*Exercise material*.
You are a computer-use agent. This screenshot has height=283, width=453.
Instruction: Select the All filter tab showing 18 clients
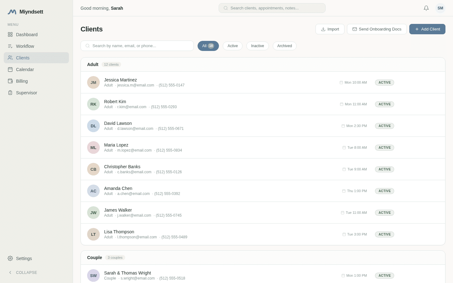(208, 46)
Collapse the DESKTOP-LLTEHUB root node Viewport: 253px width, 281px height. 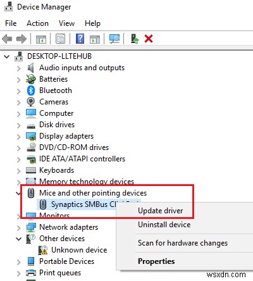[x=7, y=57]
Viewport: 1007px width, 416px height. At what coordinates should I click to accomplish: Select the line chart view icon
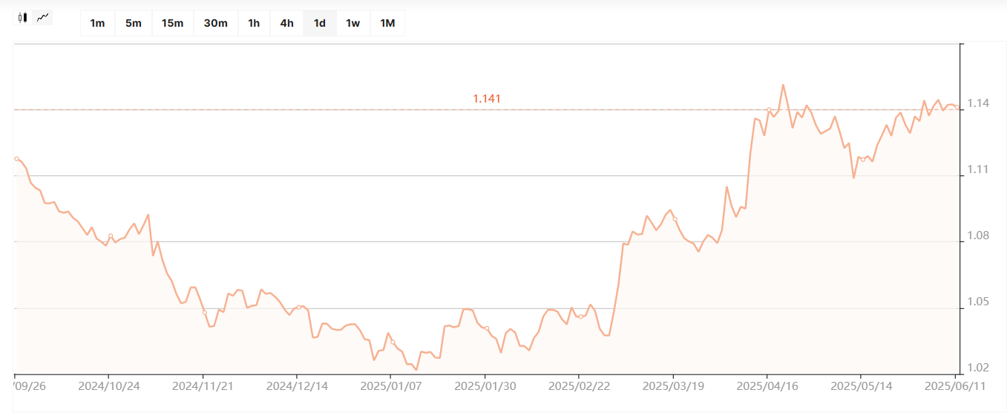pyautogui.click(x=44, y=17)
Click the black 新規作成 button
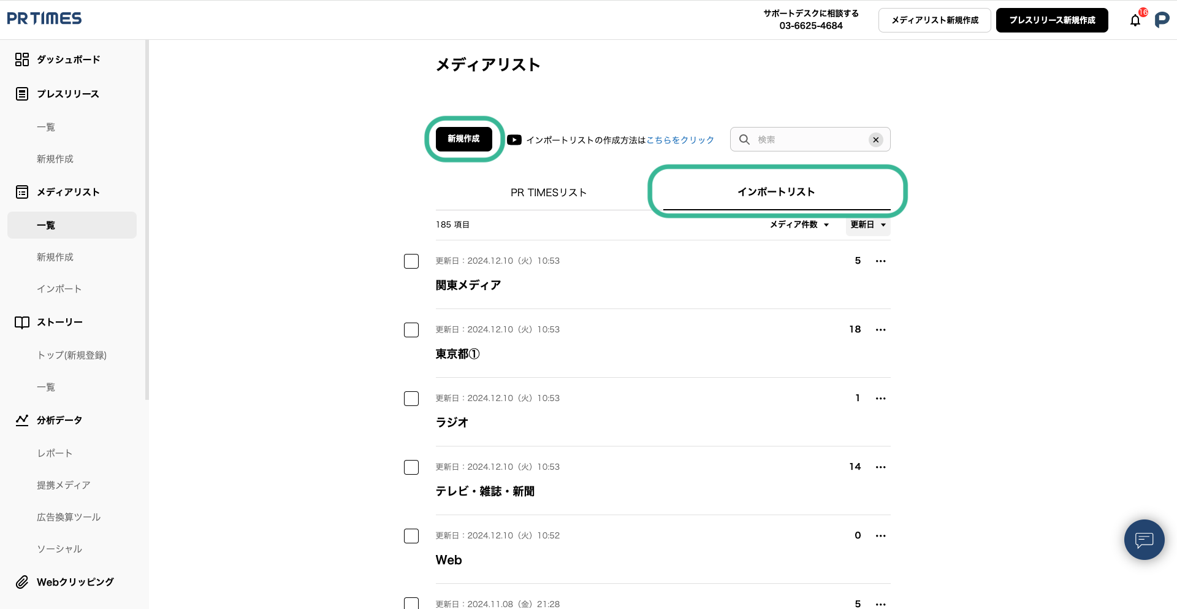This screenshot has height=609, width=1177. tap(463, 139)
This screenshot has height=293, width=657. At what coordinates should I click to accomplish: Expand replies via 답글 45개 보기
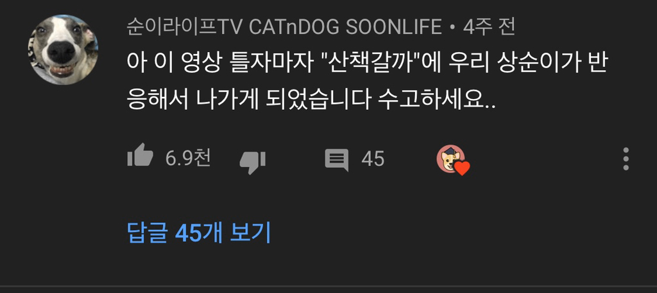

* * *

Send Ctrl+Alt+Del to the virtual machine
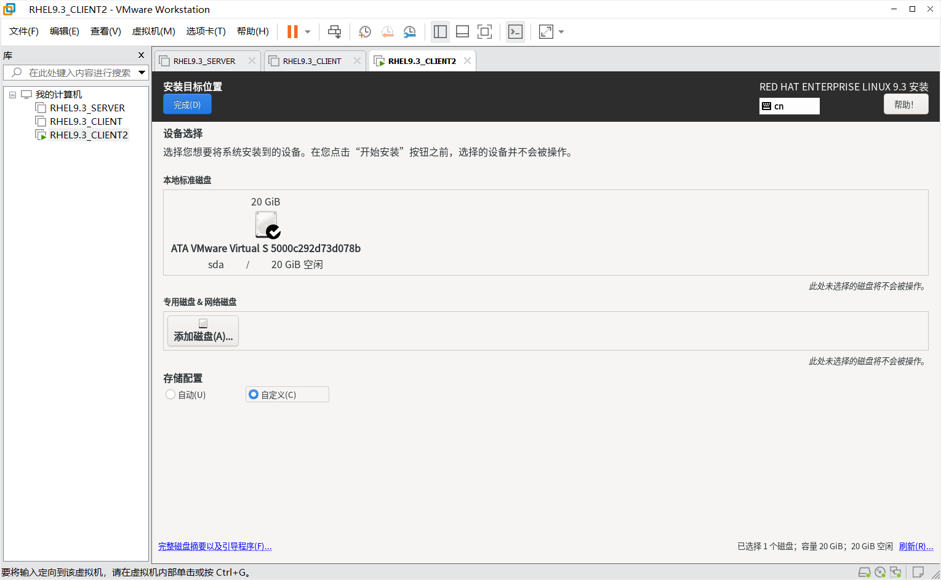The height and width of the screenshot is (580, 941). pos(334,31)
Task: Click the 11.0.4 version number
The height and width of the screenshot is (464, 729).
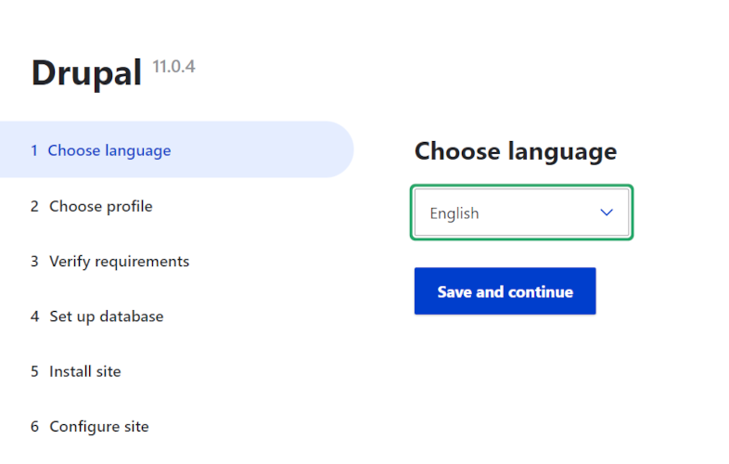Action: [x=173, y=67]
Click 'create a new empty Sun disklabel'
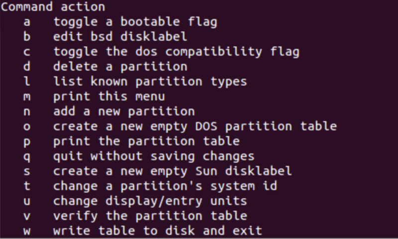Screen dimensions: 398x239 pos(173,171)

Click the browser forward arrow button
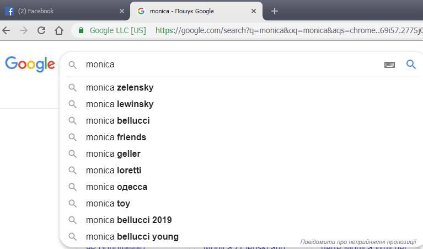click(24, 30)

---

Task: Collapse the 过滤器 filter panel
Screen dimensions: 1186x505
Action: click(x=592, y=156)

*Your objective*. Reproduce each line above that contains "Task".

*Final answer*.
Task: Click the 11.0.4 version number
Task: Collapse the 过滤器 filter panel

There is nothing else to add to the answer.